A run of rows

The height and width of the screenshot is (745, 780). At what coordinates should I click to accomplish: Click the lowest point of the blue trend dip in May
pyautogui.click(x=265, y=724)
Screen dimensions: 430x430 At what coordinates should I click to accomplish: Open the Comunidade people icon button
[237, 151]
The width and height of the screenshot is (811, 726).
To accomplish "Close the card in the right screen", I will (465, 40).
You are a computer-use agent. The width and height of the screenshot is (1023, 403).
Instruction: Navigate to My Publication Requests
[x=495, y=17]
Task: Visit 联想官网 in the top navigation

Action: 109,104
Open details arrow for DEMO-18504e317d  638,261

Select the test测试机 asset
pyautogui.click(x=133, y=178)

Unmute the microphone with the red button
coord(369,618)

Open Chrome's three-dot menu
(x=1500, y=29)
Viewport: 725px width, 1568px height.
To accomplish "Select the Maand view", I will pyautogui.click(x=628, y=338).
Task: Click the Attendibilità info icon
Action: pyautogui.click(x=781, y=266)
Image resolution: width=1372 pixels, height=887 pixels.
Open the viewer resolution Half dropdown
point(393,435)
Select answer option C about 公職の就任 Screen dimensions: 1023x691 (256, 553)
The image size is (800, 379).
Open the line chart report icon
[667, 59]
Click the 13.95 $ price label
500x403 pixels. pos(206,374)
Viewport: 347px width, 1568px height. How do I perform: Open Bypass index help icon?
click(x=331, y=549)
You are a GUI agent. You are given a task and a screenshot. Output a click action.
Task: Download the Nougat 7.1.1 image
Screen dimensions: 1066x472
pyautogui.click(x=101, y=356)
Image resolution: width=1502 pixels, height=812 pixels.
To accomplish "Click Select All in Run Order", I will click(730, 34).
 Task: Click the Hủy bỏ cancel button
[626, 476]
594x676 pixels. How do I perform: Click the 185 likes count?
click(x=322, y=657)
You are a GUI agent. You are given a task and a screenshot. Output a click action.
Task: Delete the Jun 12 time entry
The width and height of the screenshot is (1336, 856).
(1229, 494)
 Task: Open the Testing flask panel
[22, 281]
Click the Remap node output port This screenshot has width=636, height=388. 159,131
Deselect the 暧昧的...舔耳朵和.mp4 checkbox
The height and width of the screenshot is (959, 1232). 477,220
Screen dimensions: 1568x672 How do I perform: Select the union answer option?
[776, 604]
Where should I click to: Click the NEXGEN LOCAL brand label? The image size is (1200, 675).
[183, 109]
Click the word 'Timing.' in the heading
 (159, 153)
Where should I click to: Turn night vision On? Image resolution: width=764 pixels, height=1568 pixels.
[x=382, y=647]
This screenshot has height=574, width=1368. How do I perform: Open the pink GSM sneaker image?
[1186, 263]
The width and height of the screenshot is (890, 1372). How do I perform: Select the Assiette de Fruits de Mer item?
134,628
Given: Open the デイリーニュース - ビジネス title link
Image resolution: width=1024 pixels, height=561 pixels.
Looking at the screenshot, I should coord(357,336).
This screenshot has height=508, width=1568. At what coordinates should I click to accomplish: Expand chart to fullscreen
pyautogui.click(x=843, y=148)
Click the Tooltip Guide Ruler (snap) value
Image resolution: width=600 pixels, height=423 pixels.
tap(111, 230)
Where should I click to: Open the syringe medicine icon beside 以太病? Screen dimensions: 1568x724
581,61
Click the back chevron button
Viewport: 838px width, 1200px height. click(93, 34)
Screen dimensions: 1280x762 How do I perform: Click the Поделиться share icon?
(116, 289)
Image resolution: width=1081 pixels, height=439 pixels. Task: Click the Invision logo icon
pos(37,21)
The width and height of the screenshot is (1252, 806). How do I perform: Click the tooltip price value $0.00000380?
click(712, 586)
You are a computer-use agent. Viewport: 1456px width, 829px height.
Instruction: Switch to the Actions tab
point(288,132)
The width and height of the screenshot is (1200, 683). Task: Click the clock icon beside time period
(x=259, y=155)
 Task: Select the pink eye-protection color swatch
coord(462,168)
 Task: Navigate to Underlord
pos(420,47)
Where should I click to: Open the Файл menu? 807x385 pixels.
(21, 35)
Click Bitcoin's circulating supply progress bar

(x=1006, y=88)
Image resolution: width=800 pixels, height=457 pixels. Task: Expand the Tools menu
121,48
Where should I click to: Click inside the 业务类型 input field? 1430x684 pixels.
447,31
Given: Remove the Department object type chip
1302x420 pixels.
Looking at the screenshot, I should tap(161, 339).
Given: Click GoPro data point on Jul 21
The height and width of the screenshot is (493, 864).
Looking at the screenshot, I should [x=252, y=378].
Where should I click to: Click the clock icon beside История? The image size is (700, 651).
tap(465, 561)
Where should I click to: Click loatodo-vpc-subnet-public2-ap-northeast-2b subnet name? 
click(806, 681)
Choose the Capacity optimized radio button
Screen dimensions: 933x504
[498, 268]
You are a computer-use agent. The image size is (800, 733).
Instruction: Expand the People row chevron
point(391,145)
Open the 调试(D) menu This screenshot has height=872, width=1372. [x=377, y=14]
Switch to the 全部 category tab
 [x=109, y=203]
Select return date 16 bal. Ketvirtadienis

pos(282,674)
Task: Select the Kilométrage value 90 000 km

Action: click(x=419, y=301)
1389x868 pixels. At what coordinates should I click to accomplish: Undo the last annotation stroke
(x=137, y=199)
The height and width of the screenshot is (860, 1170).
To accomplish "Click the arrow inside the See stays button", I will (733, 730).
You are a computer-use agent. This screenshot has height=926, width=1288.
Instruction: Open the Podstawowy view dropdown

=== Aim ===
Update the rows from the first one through the line containing "click(x=322, y=657)", changing "microphone" to "audio input" and leaving everything else as it is. Return only that span.

=== Solution to the problem ===
The height and width of the screenshot is (745, 780). At what coordinates should I click to accomplish: Click the lowest point of the blue trend dip in May
pyautogui.click(x=265, y=724)
Screen dimensions: 430x430 At what coordinates should I click to accomplish: Open the Comunidade people icon button
[237, 151]
The width and height of the screenshot is (811, 726).
To accomplish "Close the card in the right screen", I will (465, 40).
You are a computer-use agent. The width and height of the screenshot is (1023, 403).
Instruction: Navigate to My Publication Requests
[x=495, y=17]
Task: Visit 联想官网 in the top navigation

Action: 109,104
Open details arrow for DEMO-18504e317d  638,261

Select the test测试机 asset
pyautogui.click(x=133, y=178)

Unmute the audio input with the red button
coord(369,618)

Open Chrome's three-dot menu
(x=1500, y=29)
Viewport: 725px width, 1568px height.
To accomplish "Select the Maand view", I will pyautogui.click(x=628, y=338).
Task: Click the Attendibilità info icon
Action: pyautogui.click(x=781, y=266)
Image resolution: width=1372 pixels, height=887 pixels.
Open the viewer resolution Half dropdown
point(393,435)
Select answer option C about 公職の就任 Screen dimensions: 1023x691 (256, 553)
The image size is (800, 379).
Open the line chart report icon
[667, 59]
Click the 13.95 $ price label
500x403 pixels. pos(206,374)
Viewport: 347px width, 1568px height. How do I perform: Open Bypass index help icon?
click(x=331, y=549)
You are a GUI agent. You are given a task and a screenshot. Output a click action.
Task: Download the Nougat 7.1.1 image
Screen dimensions: 1066x472
pyautogui.click(x=101, y=356)
Image resolution: width=1502 pixels, height=812 pixels.
To accomplish "Click Select All in Run Order", I will click(730, 34).
 Task: Click the Hủy bỏ cancel button
[626, 476]
594x676 pixels. How do I perform: Click the 185 likes count?
click(x=322, y=657)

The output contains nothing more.